Requirements:
a: In the essay, what did the author's Mom tell her three sons while turning around in the front seat of the car?
b: From the essay, pull out word for word the part that opens with the words containing "For a long time, I" and closes with "experience in school.".

Text provided:
------------------------------------
His recent piece, ‘No It’s Not Ok to be a Gay White Man’, resonated deeply with me (I encourage you to give it a read yourself).
Just as Finn says in his article, let me just clarify here that I’m not about to write 2,000 words equating the struggles of more marginalized members of the LGBTQ+ community and, for example, gay white cisgender men. Their struggles are not equal.
It is a known and well-substantiated fact that certain demographics in the community have it harder.
*AKA they face more discrimination than others.
Transgender people and LGBTQ+ double minorities (queer people of color) for example, do have it harder than gay white men and women.
Queer people of color can be two times as likely to experience personal discrimination when applying for jobs or interacting with the police than their white counterparts – something that’s not hard to believe after everything we’ve seen and heard over this past year. LGBTQ+ racial minorities are also statistically more vulnerable to poverty than both their straight counterparts and their queer white brothers and sisters.
The numbers shoot even higher for transgender and gender-expansive people – especially black transgender women, who are often considered to be at the most vulnerable intersection of the LGBTQ+ community. The Human Right’s Campaign’s 2018 report, Dismantling a Culture of Violence: Understanding Anti-Transgender Violence and Ending the Crisis, is a great, research-backed resource to look into on these issues.
The truth is clear: Transgender people and all LGBTQ+ people of color are simply up against more than their cis, white counterparts.
That having been said, what I have no problem writing 2,000 words on is the idea that homophobia in itself is no longer an issue; that we’ve somehow achieved a level of equality by which systemic homophobia can no longer touch us if the only minority status we hold is “gay”.
That is some bullshit right there.
No matter your race or gender, if you’re part of the queer community, you’re up against systemic homophobia. I’m living proof that even the most privileged among us are.
When I came out of the closet as a little gay Junior in High School, it was a waterworks show. The night I came out, unbeknownst to her, my Mom had booked two front-row seats in the splash-zone.
For a long time, I didn’t know what it was that made me cry so much.
I grew up in a liberal, European family that had no issue with me liking boys. I even have an early memory etched into my mind of my Mom turning around in the front seat of the car to tell her three sons that it was totally ok if any of us were gay.
I never had a specific experience in school I can remember that would indoctrinate me with the idea that being gay was a bad thing. Other than the occasional run-in with pre-teen bullies – none of which had to do with being gay – I had a pretty great experience in school.
Although I grew up in neighborhoods where you could probably count the number of out gay people on one hand, their existence was never actively discouraged – at least, not that I could remember.
So why in the hell did I break down when I decided it was time to let the world know I was a flaming homosexual?
Well, maybe because of terms like “flaming homosexual”.
No, but seriously, think about it for a second – think about how many gay jokes you heard (and possibly told) growing up, how many characters you saw on TV or in movies that made gay people look like weird sideshow acts, and how many seriously homophobic things were said around you that were played off with a simple “that’s just [insert homophobic aunt/uncle’s name] for you!”.
------------------------------------
Data provided:
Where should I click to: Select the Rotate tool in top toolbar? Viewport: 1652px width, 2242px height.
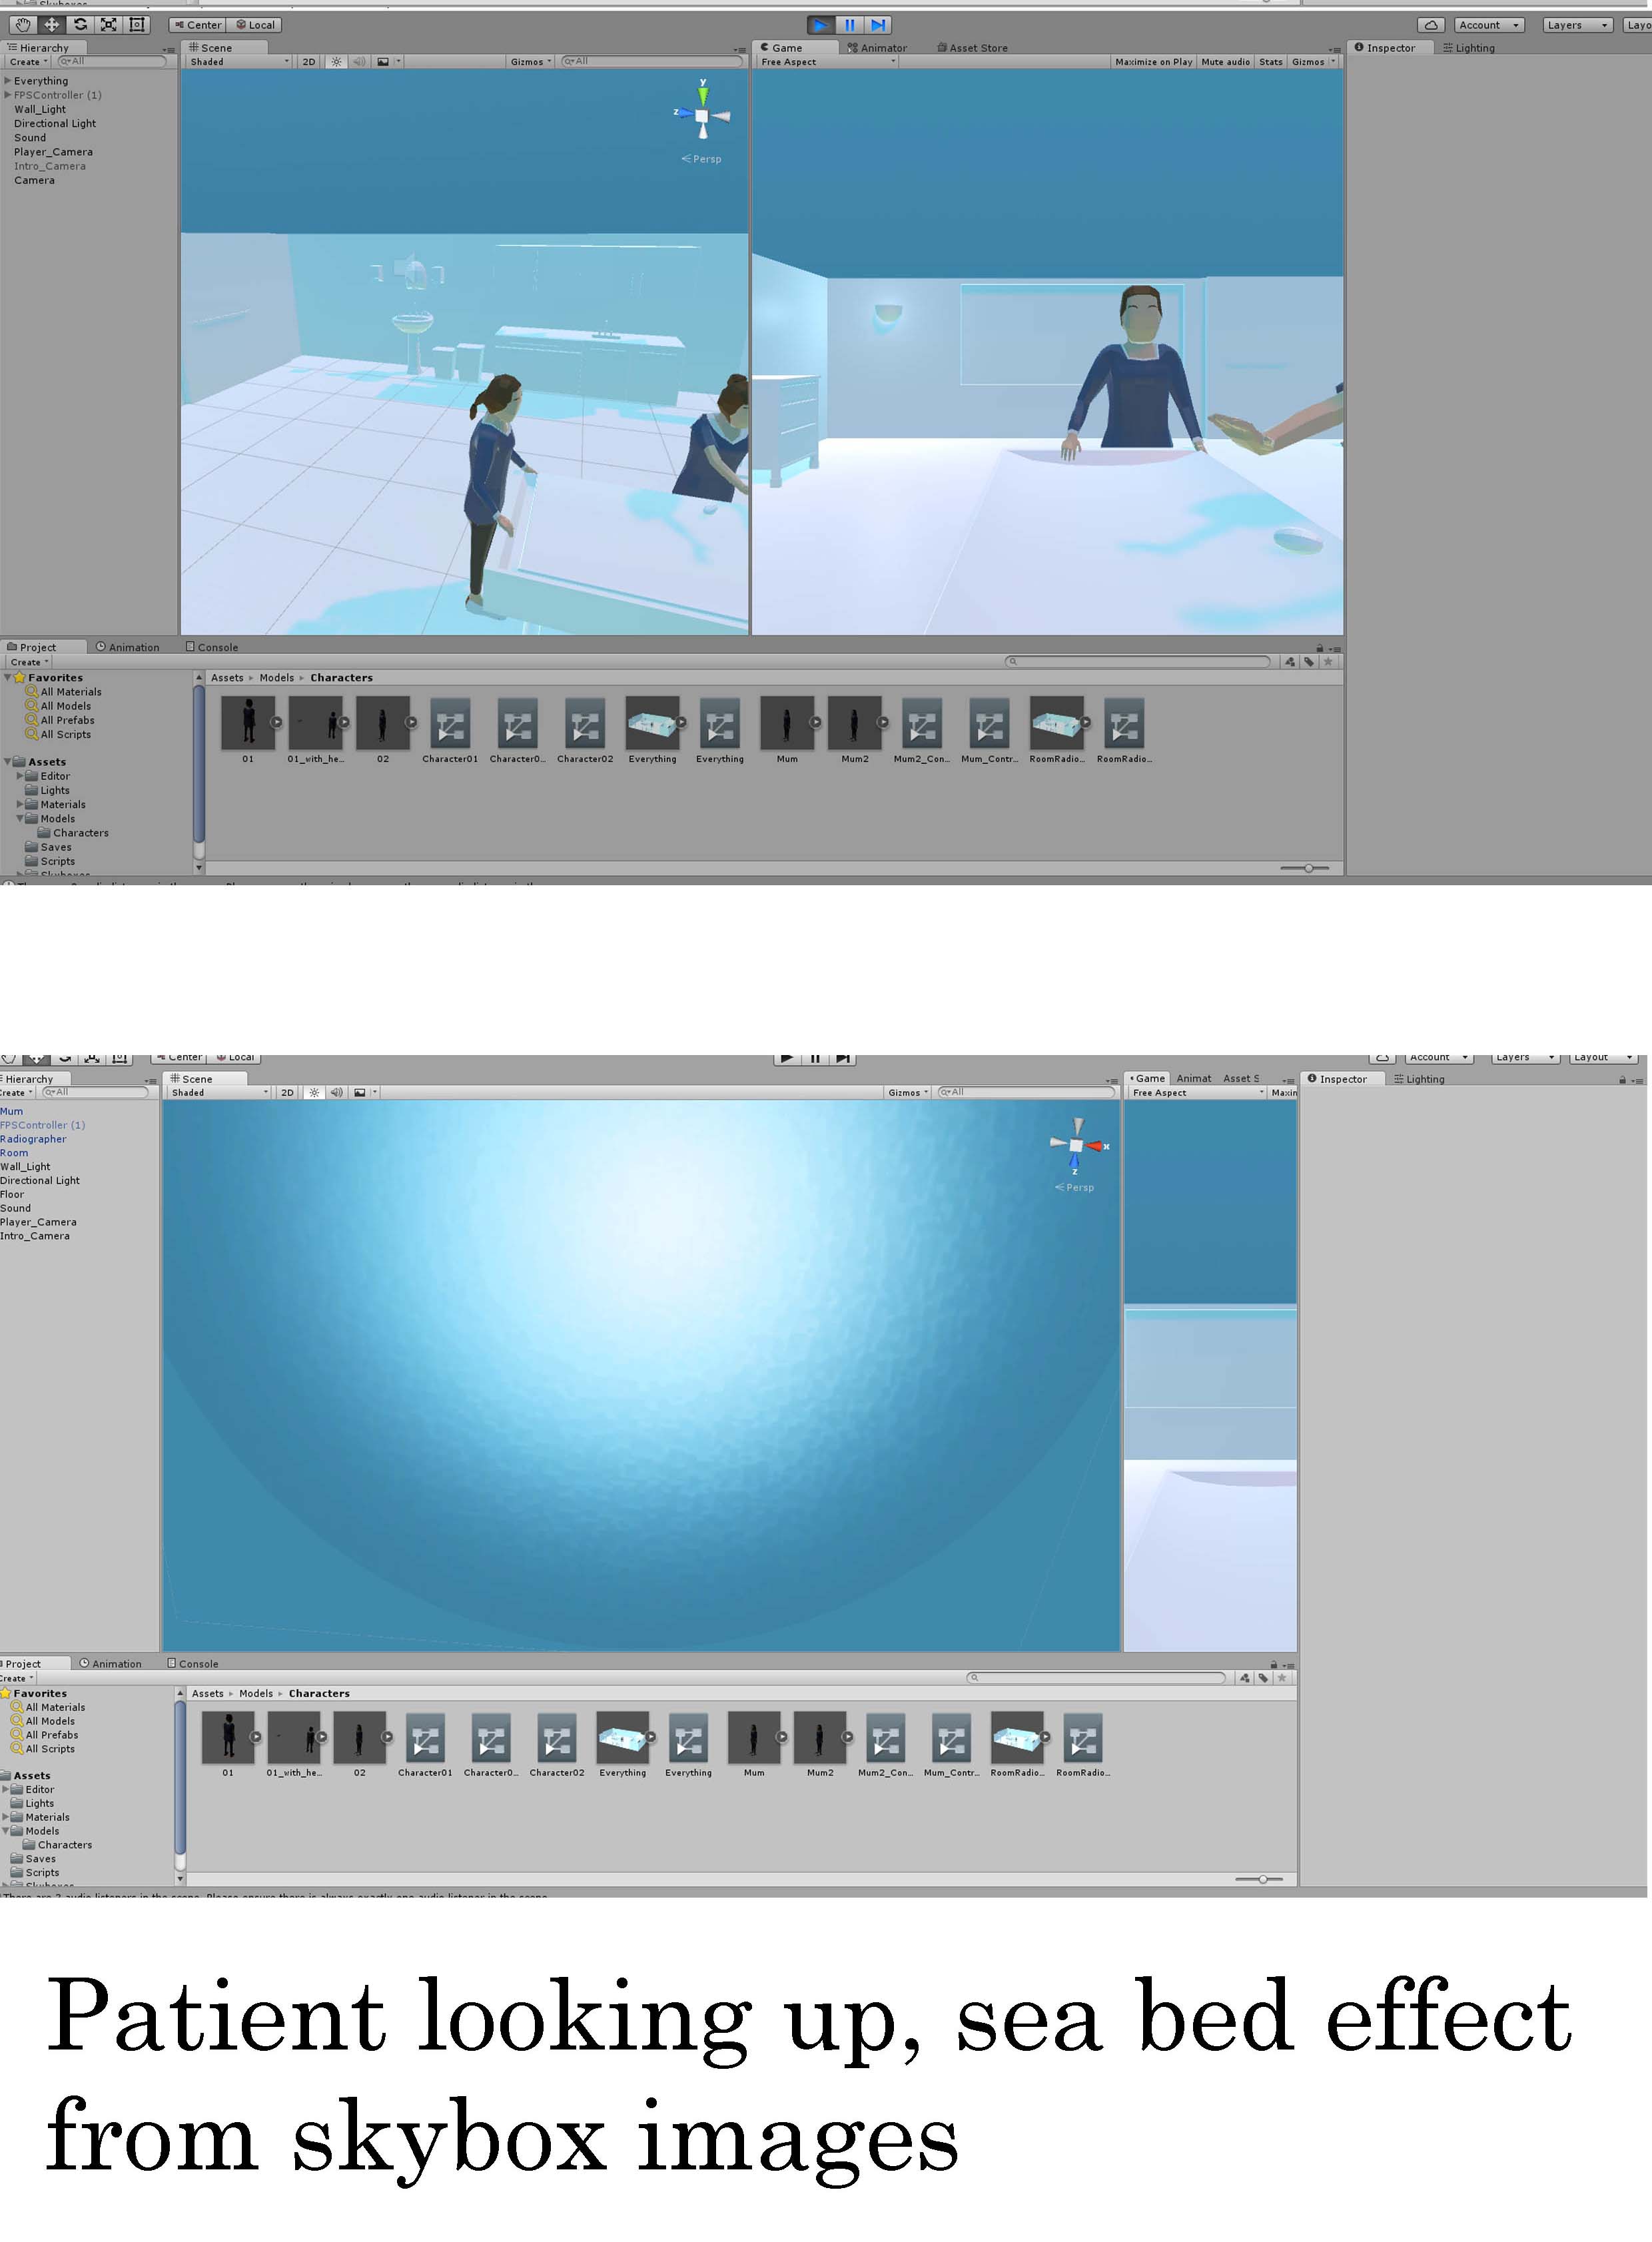pyautogui.click(x=80, y=25)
------------------------------------
Answers to the problems:
a: She told them it was totally ok if any of them were gay.

b:
For a long time, I didn’t know what it was that made me cry so much.
I grew up in a liberal, European family that had no issue with me liking boys. I even have an early memory etched into my mind of my Mom turning around in the front seat of the car to tell her three sons that it was totally ok if any of us were gay.
I never had a specific experience in school I can remember that would indoctrinate me with the idea that being gay was a bad thing. Other than the occasional run-in with pre-teen bullies – none of which had to do with being gay – I had a pretty great experience in school.